> _Document_:

I put together a regex function that will remove all whitespace from a column, and when I use it on a sheet I just have to type in =simplecellregex() then I run that in the new column against all of the entries. The reason I am doing it this way is because TRIM() does not work always so I looked for a way that did.
Function simpleCellRegex(Myrange As Range) As String
Dim Regex As New RegExp
Dim strPattern As String
Dim strInput As String
Dim strReplace As String
Dim strOutput As String
strPattern = "\s+$"
If strPattern <> "" Then
strInput = Myrange.Value
strReplace = ""
With Regex
.Global = True
.MultiLine = True
.IgnoreCase = False
.Pattern = strPattern
End With
If Regex.Test(strInput) Then
simpleCellRegex = Regex.Replace(strInput, strReplace)
Else
simpleCellRegex = strInput
End If
End If
End Function
Sub regex1()
Column.Add
Range("D2").Value = simpleCellRegex(Myrange, String)

> _Set problem_:
Continue the forum post above about stripping whitespace with a VBA regex function, starting right after its last line.

> _Dataset extract_:
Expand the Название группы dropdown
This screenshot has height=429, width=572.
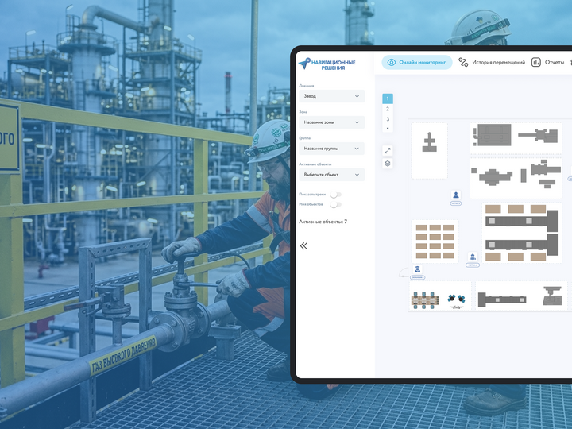pyautogui.click(x=331, y=149)
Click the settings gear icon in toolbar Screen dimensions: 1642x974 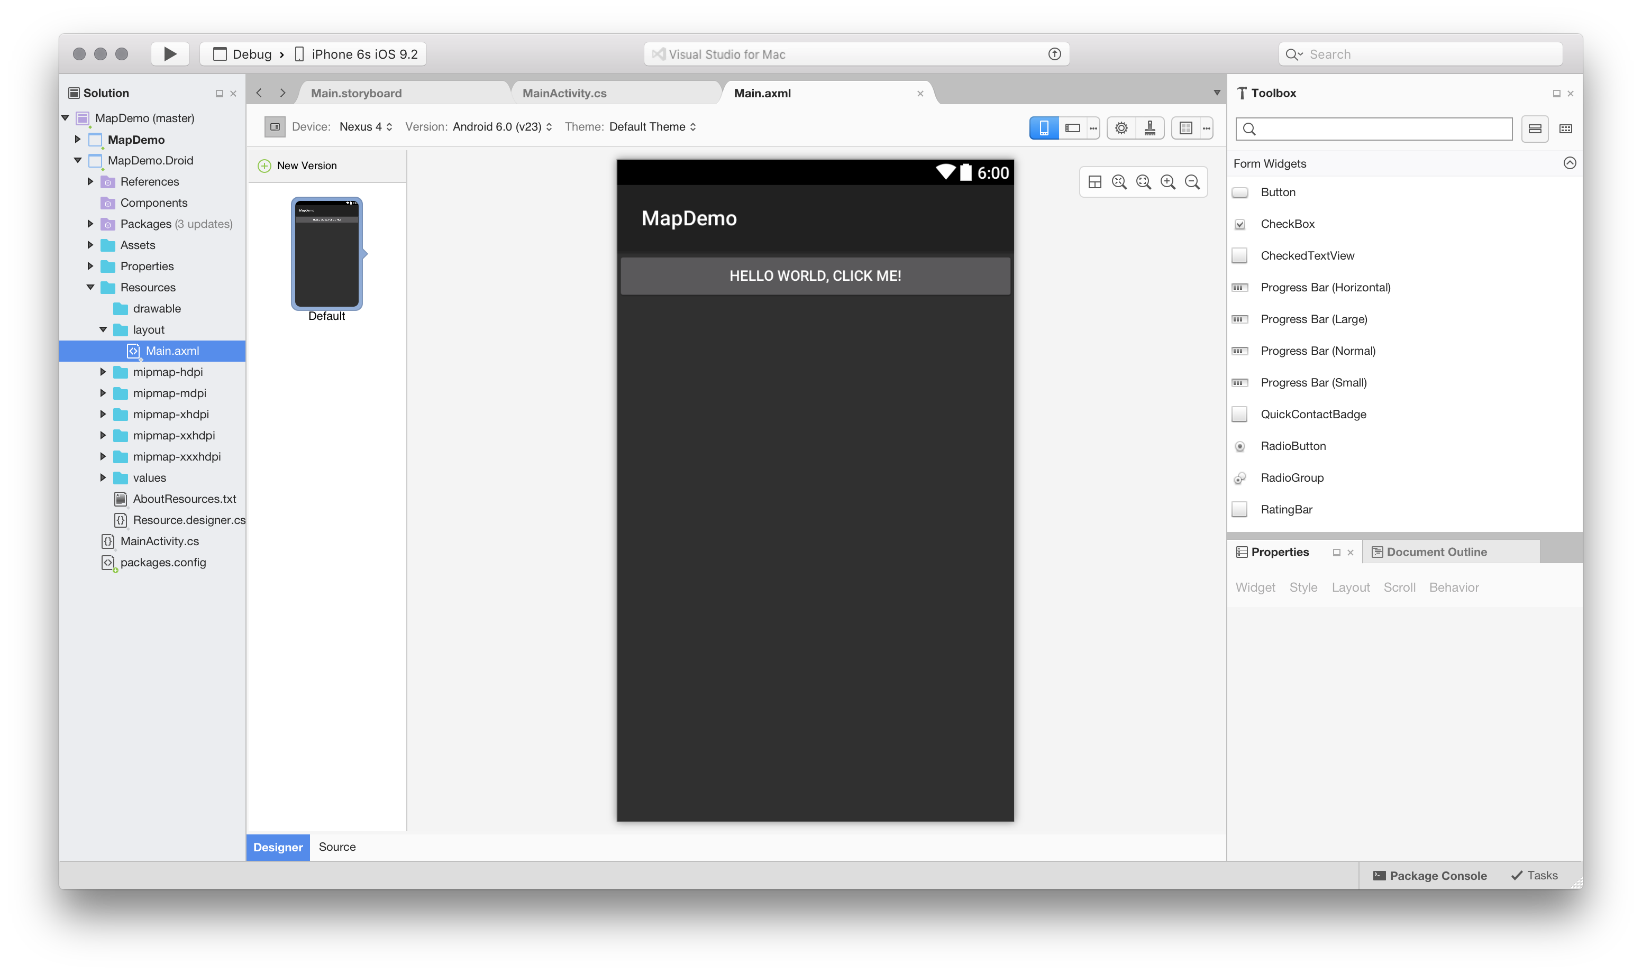click(x=1121, y=127)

> _Written response_:
End Sub
So this was the setup so that whenever I get workbooks I just click the column I want the function to run on and it runs the regex and spits it out the the column next to it. The plan is to make this a macro so I can just add a button on the excel menu ribbon and make this regex easy to run.
EDIT:
Use the following if you want to select a range and then press a button
Option Explicit
Public Sub RemoveEndWhiteSpace()
Dim arr(), i As Long, myRange As Range
Set myRange = Selection
If myRange.Columns.Count > 1 Or myRange Is Nothing Then Exit Sub
If myRange.Count = 1 Then
myRange = RTrim$(myRange.Value)
Exit Sub
Else
arr = myRange.Value
For i = LBound(arr, 1) To UBound(arr, 1)
arr(i, 1) = RTrim$(arr(i, 1))
Next i
myRange = arr
End If
End Sub
To output to a different column:
myRange.Offset(, 1) = arr '<==use offset to put result in a different column e.g. one to the right
Example run of the last bit of code tied to a button (where macro is set to all open workbooks btw)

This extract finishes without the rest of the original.